THE TASK
Find the word "computer" in the data. Return every line where it appears.

TASK INPUTS
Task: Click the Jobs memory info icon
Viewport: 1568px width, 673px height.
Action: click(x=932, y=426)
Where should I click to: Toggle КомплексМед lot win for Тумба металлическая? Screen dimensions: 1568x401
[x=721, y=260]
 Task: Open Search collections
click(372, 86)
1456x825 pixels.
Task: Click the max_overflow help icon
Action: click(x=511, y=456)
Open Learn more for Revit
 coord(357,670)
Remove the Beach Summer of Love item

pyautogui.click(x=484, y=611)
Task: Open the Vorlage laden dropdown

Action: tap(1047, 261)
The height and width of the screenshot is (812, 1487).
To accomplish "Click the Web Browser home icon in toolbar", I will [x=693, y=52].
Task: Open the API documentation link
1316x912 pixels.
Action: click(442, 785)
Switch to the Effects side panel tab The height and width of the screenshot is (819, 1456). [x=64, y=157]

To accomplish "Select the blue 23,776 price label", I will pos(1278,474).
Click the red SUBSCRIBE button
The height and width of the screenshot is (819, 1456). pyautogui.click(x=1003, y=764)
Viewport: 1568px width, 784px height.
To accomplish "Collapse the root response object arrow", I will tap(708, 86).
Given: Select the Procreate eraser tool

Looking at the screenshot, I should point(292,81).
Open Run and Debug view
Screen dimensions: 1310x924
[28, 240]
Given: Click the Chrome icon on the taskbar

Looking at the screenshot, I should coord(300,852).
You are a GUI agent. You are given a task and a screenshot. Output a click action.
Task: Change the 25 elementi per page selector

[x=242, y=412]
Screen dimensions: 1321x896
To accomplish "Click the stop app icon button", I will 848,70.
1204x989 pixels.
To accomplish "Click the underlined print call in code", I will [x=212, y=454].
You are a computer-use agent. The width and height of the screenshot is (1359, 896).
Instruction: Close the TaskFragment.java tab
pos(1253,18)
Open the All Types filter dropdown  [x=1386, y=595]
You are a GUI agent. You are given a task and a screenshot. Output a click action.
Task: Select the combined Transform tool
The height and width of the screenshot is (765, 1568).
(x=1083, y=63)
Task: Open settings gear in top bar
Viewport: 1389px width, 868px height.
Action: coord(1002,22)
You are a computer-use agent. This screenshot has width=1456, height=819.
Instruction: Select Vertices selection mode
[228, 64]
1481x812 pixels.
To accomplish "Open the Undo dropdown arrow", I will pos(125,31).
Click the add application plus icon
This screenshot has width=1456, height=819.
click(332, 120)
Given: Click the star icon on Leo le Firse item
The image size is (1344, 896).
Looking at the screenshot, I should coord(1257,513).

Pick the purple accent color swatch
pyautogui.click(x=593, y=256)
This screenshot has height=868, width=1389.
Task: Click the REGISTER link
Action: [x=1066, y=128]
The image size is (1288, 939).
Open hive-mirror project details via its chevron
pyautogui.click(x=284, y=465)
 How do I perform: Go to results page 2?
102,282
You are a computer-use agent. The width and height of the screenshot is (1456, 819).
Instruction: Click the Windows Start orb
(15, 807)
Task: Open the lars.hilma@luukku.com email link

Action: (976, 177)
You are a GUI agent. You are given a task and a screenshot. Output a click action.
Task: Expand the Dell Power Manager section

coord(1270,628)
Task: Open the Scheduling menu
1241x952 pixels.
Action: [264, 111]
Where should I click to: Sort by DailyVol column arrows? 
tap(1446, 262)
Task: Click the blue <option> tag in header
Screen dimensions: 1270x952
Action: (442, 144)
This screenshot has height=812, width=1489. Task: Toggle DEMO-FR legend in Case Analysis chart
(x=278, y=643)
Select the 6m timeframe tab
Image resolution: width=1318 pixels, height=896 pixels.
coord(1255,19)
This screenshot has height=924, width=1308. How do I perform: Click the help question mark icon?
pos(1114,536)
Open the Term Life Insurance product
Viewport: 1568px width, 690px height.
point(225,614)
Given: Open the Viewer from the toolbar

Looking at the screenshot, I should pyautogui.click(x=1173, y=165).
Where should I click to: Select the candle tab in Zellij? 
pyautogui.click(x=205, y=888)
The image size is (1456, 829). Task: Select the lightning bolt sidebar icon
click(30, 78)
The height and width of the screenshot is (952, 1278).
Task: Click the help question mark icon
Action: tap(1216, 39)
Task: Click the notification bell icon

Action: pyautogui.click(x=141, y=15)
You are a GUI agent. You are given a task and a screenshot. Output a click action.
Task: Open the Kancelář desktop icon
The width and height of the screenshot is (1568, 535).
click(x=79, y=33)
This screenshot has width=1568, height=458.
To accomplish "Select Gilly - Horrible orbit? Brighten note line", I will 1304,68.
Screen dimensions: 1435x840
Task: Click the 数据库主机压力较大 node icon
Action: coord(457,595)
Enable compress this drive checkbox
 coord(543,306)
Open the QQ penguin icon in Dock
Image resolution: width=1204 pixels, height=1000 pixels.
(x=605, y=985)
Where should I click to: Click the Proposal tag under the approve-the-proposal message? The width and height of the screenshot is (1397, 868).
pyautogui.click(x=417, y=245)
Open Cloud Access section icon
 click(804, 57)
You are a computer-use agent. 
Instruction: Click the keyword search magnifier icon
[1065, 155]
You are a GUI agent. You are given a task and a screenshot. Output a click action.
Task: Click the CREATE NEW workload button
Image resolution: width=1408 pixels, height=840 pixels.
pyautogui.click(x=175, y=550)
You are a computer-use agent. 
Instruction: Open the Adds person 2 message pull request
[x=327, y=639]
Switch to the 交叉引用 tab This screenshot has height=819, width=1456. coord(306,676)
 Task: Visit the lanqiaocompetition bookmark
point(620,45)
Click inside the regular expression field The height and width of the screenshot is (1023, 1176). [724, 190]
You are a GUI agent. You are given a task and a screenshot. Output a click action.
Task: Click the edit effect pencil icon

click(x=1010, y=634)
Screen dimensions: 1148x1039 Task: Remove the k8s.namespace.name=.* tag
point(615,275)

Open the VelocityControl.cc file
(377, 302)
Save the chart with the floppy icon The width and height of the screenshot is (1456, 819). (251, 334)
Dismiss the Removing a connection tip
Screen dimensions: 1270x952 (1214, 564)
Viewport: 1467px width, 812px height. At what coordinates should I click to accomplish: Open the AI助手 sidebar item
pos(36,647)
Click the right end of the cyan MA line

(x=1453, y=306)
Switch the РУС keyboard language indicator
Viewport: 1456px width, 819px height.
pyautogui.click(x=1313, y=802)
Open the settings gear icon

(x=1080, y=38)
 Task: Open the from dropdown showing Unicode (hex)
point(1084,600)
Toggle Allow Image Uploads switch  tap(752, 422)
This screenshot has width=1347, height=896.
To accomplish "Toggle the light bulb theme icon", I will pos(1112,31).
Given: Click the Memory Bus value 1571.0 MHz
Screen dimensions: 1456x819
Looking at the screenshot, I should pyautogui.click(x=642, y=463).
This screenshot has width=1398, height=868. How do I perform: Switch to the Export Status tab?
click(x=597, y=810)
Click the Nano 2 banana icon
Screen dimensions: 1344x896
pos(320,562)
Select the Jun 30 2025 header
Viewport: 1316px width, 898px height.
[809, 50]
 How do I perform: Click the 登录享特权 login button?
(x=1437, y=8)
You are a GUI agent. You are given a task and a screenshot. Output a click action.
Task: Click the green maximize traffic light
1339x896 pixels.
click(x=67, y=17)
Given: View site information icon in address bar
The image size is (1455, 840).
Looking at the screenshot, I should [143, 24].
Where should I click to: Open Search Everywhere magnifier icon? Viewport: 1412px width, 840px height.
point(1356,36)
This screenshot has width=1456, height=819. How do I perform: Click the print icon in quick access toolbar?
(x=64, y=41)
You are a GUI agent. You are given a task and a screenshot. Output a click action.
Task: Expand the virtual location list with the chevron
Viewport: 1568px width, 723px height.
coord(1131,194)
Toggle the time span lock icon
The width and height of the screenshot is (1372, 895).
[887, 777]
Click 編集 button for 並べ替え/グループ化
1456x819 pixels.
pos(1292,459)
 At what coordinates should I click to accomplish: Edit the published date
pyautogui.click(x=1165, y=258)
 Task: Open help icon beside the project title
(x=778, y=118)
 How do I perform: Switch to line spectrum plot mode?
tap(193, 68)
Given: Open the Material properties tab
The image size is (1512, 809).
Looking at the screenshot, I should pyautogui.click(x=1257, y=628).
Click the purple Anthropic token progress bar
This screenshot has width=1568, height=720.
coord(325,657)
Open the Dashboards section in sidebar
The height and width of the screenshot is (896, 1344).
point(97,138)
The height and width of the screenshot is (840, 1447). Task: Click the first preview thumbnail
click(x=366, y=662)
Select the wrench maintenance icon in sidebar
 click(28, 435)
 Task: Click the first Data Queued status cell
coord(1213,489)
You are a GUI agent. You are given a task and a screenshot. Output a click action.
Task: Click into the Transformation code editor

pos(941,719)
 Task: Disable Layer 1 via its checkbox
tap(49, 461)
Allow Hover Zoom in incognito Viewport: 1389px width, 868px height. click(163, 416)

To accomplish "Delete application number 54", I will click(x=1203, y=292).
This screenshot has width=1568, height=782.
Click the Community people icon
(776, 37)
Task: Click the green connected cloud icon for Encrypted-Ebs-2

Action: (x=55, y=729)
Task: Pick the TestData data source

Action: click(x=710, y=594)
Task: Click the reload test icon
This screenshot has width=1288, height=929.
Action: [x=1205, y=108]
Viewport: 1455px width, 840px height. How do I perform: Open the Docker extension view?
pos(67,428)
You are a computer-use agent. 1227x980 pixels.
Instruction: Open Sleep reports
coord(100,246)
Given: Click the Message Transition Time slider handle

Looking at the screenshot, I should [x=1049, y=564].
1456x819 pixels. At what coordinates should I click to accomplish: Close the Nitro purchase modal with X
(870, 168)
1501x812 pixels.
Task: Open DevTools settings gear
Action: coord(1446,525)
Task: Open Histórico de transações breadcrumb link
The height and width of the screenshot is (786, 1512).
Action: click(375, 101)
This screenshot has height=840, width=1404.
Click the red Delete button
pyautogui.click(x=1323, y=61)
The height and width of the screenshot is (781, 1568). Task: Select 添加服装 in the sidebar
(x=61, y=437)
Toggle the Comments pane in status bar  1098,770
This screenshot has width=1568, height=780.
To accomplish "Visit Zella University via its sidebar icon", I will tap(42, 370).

PROBLEM SOLUTION
You are a computer-use agent. The width and height of the screenshot is (1359, 896).
You are a computer-use agent. This screenshot has width=1456, height=819.
You are a computer-use agent. The width and height of the screenshot is (1456, 819).
You are a computer-use agent. 
You are a computer-use agent. 
You are a computer-use agent. 1227x980 pixels.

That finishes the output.